Çağdaş Hukukçular Derneği (ÇHD) İstanbul Şubesi Başkanı avukat Çiğdem Akbulut, tutuklu avukatlar ve gazetecilerle ilgili şöyle dedi:

“Cumhuriyet davası tutuklamalarıyla başlayan, tutsak edilen ÇHD'li (Çağdaş Hukukçular Derneği) ve ÖHD'li (Özgürlük için Hukukçular Derneği) meslektaşlarımız başta olmak üzere öncelikle savunmaya yönelik saldırılara karşı her daim varlığını sürdüren, temel haklarımıza, insanca yaşam talebimize, doğa talanına karşı coğrafyanın her noktasından ses olan adalet nöbetinin 116’ncı haftasındayız. Tıpkı Gezi kararında olduğu gibi 16 Haziran'da 16 Kürt gazetecinin Diyarbakır'da tutuklanmalarına dair kararda da hukuku görmüyor, artık aramıyoruz da.

“HEP BİRLİKTE MÜCADELEDE OLACAĞIMIZI BİR KEZ DAHA DUYURUYORUZ”

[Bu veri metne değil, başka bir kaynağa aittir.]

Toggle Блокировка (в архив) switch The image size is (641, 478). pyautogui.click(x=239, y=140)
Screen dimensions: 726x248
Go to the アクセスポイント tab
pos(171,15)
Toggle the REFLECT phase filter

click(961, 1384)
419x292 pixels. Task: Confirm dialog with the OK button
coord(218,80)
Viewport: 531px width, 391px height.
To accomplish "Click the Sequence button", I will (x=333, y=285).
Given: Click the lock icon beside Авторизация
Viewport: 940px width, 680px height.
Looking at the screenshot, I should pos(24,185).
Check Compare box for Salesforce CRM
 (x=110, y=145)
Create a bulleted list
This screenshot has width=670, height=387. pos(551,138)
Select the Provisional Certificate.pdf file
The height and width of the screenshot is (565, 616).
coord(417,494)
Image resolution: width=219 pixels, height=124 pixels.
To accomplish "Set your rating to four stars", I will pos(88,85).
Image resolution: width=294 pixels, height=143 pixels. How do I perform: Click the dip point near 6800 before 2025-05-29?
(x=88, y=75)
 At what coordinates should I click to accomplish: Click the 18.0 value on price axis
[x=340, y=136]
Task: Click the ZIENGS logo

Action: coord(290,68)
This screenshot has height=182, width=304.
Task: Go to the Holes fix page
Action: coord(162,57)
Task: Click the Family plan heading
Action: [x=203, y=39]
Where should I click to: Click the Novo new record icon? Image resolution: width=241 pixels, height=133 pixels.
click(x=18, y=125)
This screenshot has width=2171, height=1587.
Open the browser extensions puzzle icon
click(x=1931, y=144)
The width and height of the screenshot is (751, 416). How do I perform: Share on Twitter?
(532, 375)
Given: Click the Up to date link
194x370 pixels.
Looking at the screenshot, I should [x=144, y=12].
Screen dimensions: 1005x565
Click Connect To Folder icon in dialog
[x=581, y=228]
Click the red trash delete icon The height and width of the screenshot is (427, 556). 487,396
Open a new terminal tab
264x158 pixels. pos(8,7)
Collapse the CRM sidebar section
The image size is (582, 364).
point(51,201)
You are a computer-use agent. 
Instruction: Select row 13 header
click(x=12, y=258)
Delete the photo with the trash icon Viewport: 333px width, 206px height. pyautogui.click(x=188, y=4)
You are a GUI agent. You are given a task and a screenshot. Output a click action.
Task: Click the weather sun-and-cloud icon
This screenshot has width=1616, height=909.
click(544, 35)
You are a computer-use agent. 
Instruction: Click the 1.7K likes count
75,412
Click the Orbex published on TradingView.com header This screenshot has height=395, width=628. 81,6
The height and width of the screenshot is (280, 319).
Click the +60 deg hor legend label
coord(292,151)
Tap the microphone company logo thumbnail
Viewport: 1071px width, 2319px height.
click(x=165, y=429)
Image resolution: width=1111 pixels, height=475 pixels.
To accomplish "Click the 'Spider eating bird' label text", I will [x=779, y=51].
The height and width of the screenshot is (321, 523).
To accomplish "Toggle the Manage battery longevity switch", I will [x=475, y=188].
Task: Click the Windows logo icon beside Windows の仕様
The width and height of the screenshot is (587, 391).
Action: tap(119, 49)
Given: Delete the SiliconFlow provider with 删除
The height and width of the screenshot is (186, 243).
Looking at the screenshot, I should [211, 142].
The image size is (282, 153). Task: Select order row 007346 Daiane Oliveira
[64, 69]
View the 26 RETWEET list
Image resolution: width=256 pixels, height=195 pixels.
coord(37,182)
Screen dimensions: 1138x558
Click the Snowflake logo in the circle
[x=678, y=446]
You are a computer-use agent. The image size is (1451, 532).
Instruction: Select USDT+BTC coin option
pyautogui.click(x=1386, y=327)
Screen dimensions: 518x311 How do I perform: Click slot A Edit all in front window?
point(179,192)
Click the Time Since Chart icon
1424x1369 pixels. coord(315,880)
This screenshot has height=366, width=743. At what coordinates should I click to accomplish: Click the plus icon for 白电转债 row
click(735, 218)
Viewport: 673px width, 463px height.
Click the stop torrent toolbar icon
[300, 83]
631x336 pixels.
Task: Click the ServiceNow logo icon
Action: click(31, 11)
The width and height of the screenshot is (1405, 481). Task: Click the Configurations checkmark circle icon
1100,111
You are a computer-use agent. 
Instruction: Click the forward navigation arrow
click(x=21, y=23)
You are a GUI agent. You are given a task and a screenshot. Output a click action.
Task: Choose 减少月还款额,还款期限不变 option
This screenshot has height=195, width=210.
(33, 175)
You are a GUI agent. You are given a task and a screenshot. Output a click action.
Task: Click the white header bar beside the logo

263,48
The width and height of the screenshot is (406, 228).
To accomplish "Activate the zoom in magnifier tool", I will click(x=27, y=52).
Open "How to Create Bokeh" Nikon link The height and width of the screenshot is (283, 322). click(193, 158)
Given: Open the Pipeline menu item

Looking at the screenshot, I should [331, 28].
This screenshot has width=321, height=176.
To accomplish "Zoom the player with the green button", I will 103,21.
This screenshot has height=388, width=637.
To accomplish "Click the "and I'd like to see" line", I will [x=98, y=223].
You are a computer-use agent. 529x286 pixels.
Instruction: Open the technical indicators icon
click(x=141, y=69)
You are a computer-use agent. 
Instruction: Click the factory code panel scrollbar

Ve hukuk da yine bu uygulamada siyasi bir şiddet aracı olarak kullanılmıştır. Ülkenin bambaşka noktalarından, bambaşka konularda gibi görünse de Gezi kararı da Diyarbakır'daki gazeteci tutuklanmalarında da sansür yasasında da hedeflenenin yalnızca direnenler ya da gazeteciler değil, halkın tamamına yönelik bir tehdit olduğunu görmek, anlamak ve duyurmak zorundayız. Tüm bu baskı ve sindirme politikalarına karşı gasp edilen özgürlüğümüzden ve haklarımızdan doğan öfkemizle, bitmeyen umudumuzla her daim hep birlikte mücadelede olacağımızı bir kez daha duyurmak istiyoruz.”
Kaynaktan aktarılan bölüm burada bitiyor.